Heisenberg’s Uncertainty Principle

The uncertainty principle of Heisenberg states that the more precise you measure the position of a particle, the more uncertain its speed becomes and vice versa. So it is possible to exactly measure the position of a particle or the speed of the particle, but you can’t know both at the same time. To understand this further, we need to dive deeper into how we measure and observe things. Measuring something requires some measurement device and that measurement device needs to shoot particles towards the object in order to catch it again. The same thing happens when we have a speeding gun, you aim it at the thing you want to measure the speed from, this gun sends out particles that bounce off the object and thus some measurement can occur. Let’s say we do this with very small particles like an electron, if we shoot particles at an electron, this electron will be bounced away by the sheer energy we push into it, even the slightest amount will increase the momentum of the particle extensively. This makes it obvious that we can’t know the position and speed at the same time because we alter the momentum when measuring.

Quantum Entanglement

Einstein called it “spooky action at a distance” and that’s indeed what it is. Quantum entanglement builds on the fact that you can entangle 2 particles with each other and influence how one particle reacts when you interact with the other. Electrons have properties like ‘spin’, which denotes the angular momentum of the electron, so in which way there are spinning. With quantum entanglement, you have 2 electrons entangled at the same moment in time and space and afterward distanced from each other, if you now interact with one and change the spin of one particle, the other particle changes its spin to be the opposite of the other electron. How strange that this may seem, it has been tested and observed. No matter how far apart you put these 2 particles, they are linked with a mysterious force and no one has a clue what it is and how it works. Einstein was right, it certainly is spooky action at a distance.

Singularities

There are 2 known singularities out there, one when spacetime gets so bend it tears itself apart in the center of a black hole and the other when everything started with a big bang. Let us zoom in on the spacetime singularity first.

spacetime singularity

Spacetime is a construct thought of by Einstein and shows that space and time are intricately woven together. So if you make a dent in space, you also make a dent in time. Look closely at the next image, you’ll see that if you put a heavy object like a star on spacetime, it will curve and as a result, it will bend and slow time with it. Time goes by faster away from those dents in spacetime, dents in spacetime slow downtime. This is also called time dilation and will be important to explain our spacetime singularity.

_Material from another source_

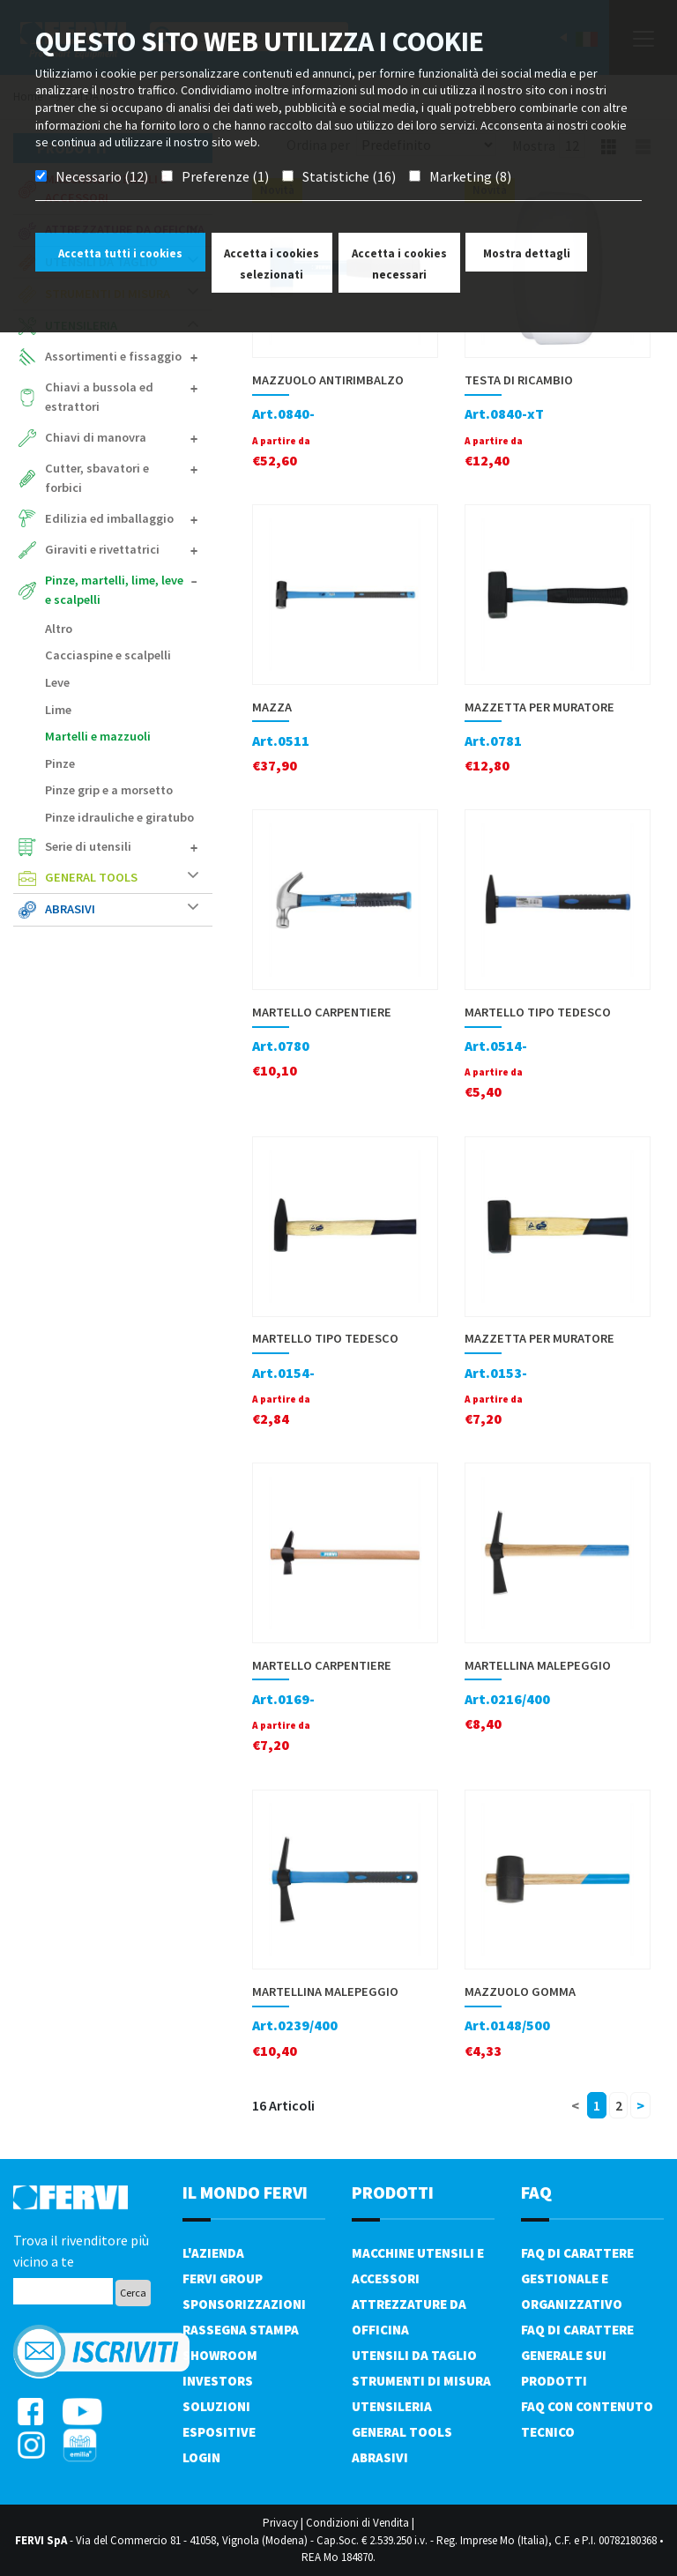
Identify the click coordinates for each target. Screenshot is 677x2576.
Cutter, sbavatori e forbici (121, 477)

Dent in spacetime caused by a heavy object (Image from Wikimedia)

If spacetime bends too much it will create an infinite dent and time will cease to exist in the center of this dent. Massive objects like black holes create these infinite dents, other stellar heavyweights like neutron stars also create massive dents but not at the extent that spacetime itself breaks down and with it the mathematics that govern our world, these are called singularities. Nothing is what it seems anymore and no one knows exactly how to glue the mathematics together and come up with a coherent set of mathematical rules which govern and explain these phenomena.

big bang singularity

There is also the big bang singularity. This is the infinitely stretched point in spacetime where everything was so densely packed together into one infinitely small point. All of the mass you see around you today was once concentrated into this point. This singularity shares the same properties of the spacetime singularity, this is that mathematics breaks down and nothing we know of can make sense of how and what this could and should have been.

TL;DR

Alright, we’ve made it! You got yourself through some thought experiments, along with some weird quantum phenomena and some real-life world experiments. You are a quantum physics expert now! Ok, no not really, but you’ll hopefully have gained some more insight in the wondrous and mysterious quantum world. I hope you’ve enjoyed discovering and learning about it as much as I did when I was writing this.